I minimi di attività, durano circa un anno, dopo il quale il Sole ricomincia il suo ciclo e le macchie solari riappaiono sempre più numerose, fino a raggiungere il massimo. L’ultimo ciclo si è concluso verso la fine del 2007, lasciando presupporre, quindi, un 2008 all’insegna della tranquillità. E così è stato, anzi, si sono osservate anche meno macchie di quante ce se ne aspettava.
Praticamente per il 73% del 2008 non si è scorta traccia di macchia solare.
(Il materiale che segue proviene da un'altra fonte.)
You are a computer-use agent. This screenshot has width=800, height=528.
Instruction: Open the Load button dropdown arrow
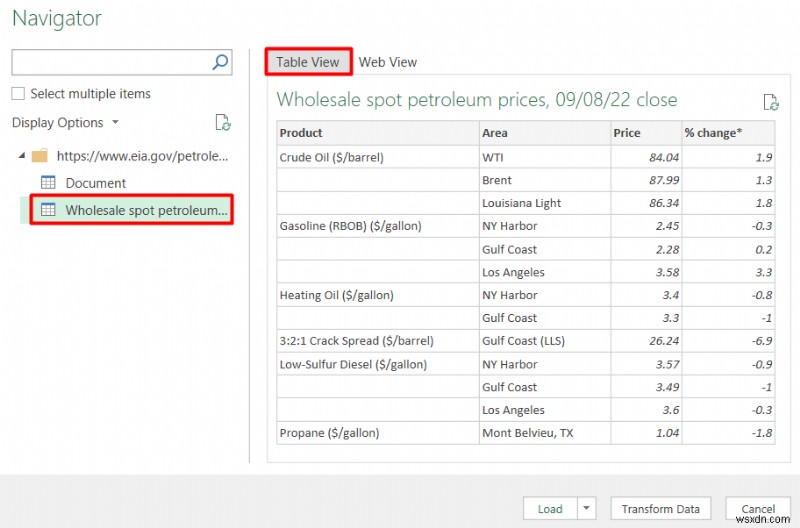point(588,508)
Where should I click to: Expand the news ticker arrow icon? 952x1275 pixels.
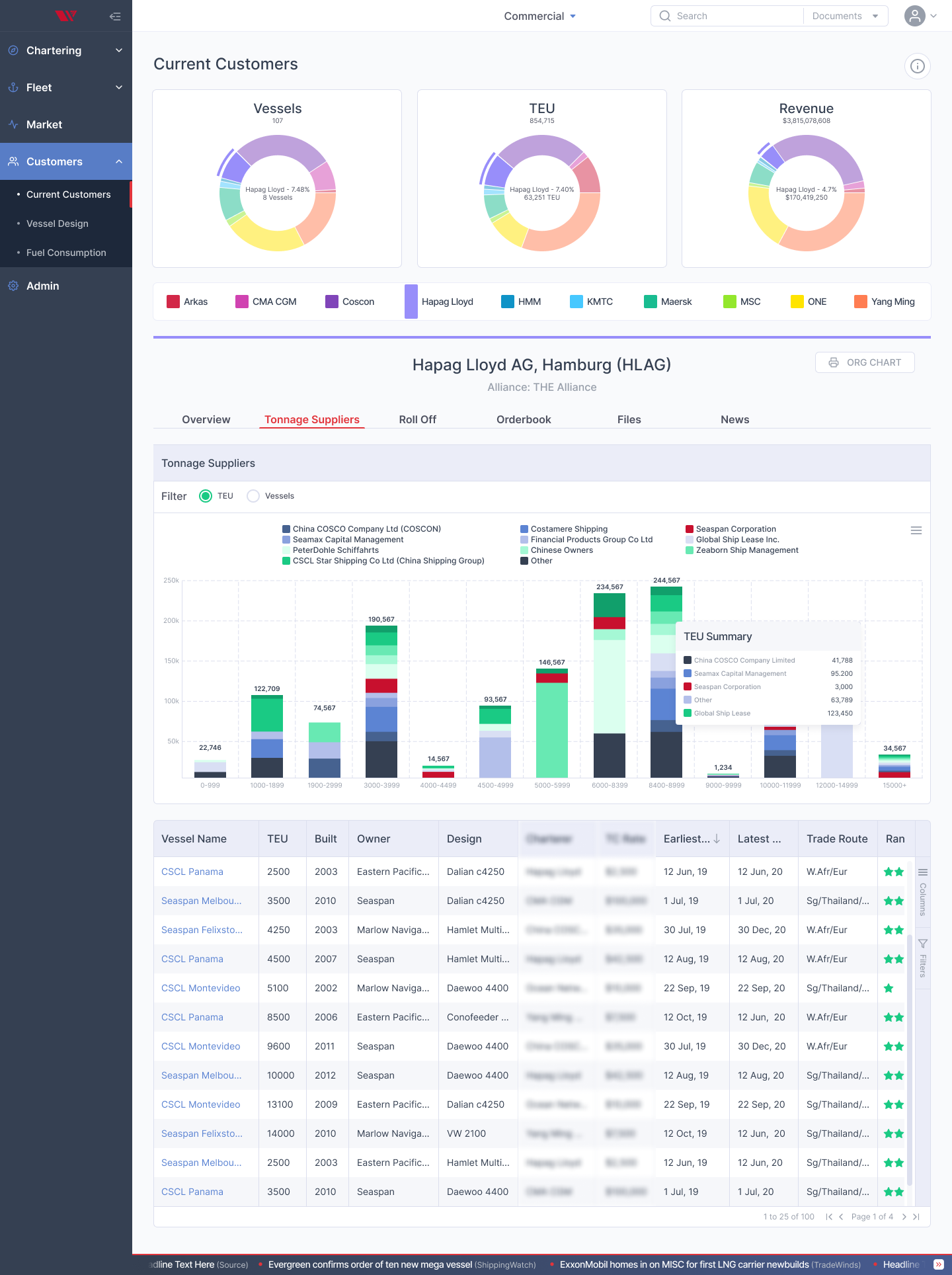coord(938,1264)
Gli astronomi hanno cominciato a domandarsi se non stesse succedendo qualcosa di strano, e hanno dedicato grandi risorse per simulazioni e calcoli al computer per predire quando le macchie sarebbero ricominciate e come.
Ci si aspettava che il 2009 sarebbe stato un anno particolarmente attivo, per controbilanciare la scarsa attività dell’anno precedente. Così non è stato. Anzi, anche nel 2009 sono state osservate molte meno macchie solari di quanto si pensava. È dal mese scorso che si è finalmente osservato con certezza che il ciclo ha ripreso, e che l’attività solare sta finalmente crescendo di nuovo, seppur con grande calma rispetto alle aspettative.
Le ragioni per cui il Sole sia così “pigro” sfuggono ancora agli astronomi, nonostante ci sia un affollarsi di ipotesi. Quella più probabile è che la causa di questa scarsa attività sia da ricercarsi in due grossi correnti di gas, che fanno circolare materia e campo magnetico lungo i diversi strati del Sole. In media questo secondo ciclo dura circa 40 anni. Dal 2004 ad oggi sembra che queste correnti abbiano accelerato nella parte più esterna del Sole, mentre abbiamo rallentato in profondità.
Queste nuove osservazioni hanno generato un crescente interesse nel confronti della fisica solare, in un certo senso sottostimata nel periodo precedente. Molto interesse è soprattutto da ricondursi alla possibilità che l’attività solare sia in qualche modo legata al clima terreste e possa influire sul riscaldamento globale del nostro pianeta.
Se da un lato ci sono gli ottimisti che accolgono questo periodo di quiete solare come una manna, che potrebbe aiutarci a risolvere il problema del riscaldamento globale in modo indolore e del tutto gratuito, gli scienziati più dubbiosi sperano di poter sfruttare la riduzione della radiazione solare che arriva sulla Terra per capire quanto effettivamente questa contribuisce al riscaldamento del pianeta e per verificare se è proprio l’attività del Sole, o piuttosto l’attività dell’uomo, a modificare la temperatura della Terra.